- The Washington Times - Wednesday, March 29, 2000

Texas Gov. George W. Bush yesterday won the endorsement of former Republican nomination rival Steve Forbes and broadened his "reformer with results" image by announcing a $5 billion five-year plan to have every child in America reading by the third grade.

"Our economy is the envy of the world; unfortunately, our schools are not," he told an audience of Asian-American businessmen in Reston, Va., before flying to New Jersey to receive Mr. Forbes' endorsement.

A Bush aide said the education speech audience was chosen in a effort to reach out to an ethnic constituency that Mr. Bush and the Republican Party hope to win over this fall.

The Bush education plan's goal would be to identify and give special reading instruction to about 900,000 kindergarten and first-grade students throughout the country and eventually find and help those second-graders who still couldn't read.

Mr. Forbes, who dropped out of the Republican contest Feb. 10 after placing third in the Delaware primary, had declined to make an endorsement until one of the surviving Republican candidates had won enough primary delegates to assure nomination. Yesterday, the magazine publisher had warm words for Mr. Bush.

"This race is shaping up as one between the status quo, as represented by Al Gore, and a vision of some change with George W. Bush," Mr. Forbes told The Washington Times yesterday.

He said Mr. Bush "is on the right side in refusing to back down on his proposed tax cut, on Social Security in allowing people to invest part of their income in a taxfree savings account for retirement and in wanting a strong defense, as [President] Clinton and his crowd does not."

Mr. Forbes later appeared with Mr. Bush during a speech to a group of Somerset County Republicans gathered in a Veterans of Foreign Wars hall.

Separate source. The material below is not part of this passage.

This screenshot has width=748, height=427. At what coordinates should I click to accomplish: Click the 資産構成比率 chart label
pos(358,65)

"As the American people are learning and will learn, he is a good man," Mr. Forbes said. "He has been tested I tried to test him and he emerged the stronger for it."

Smiling and turning to Mr. Forbes, Mr. Bush lauded the publisher for his devotion to his family and ideas that have included tax cuts and the use of personal savings plans to support retirees.

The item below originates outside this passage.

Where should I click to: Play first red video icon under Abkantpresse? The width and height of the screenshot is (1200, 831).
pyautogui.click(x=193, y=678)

"He reminds us that ideas make good politics," Mr. Bush said. "I appreciate his interjection of a lot of really good ideas."

Although Mr. Forbes attracted few voters in the Republican primaries, he has a strong following among economic and social conservatives.

Large segments in both groups said they liked his views but thought Mr. Bush would make a better candidate.

To beat Mr. Gore, Mr. Bush must keep that base enthusiastic, and Mr. Forbes might have hurt Mr. Bush had he withheld his endorsement or given it tepidly, Republican analysts said.

"Forbes' endorsement fills a bit of a void that might have been there had he not endorsed Bush," said Rep. Tom Tancredo, a conservative Colorado Republican and Bush supporter. "If Forbes had hung back, it would not have helped the cause of party unity, and the press would have seized on it as an excuse to portray Republicans as being in disarray."

New Jersey Republican Party Chairman Garabed Haytaian said that, "since Steve is from New Jersey and we are a battleground state, the Forbes endorsement might help Bush win the state in November."

• This article is based in part on wire service reports.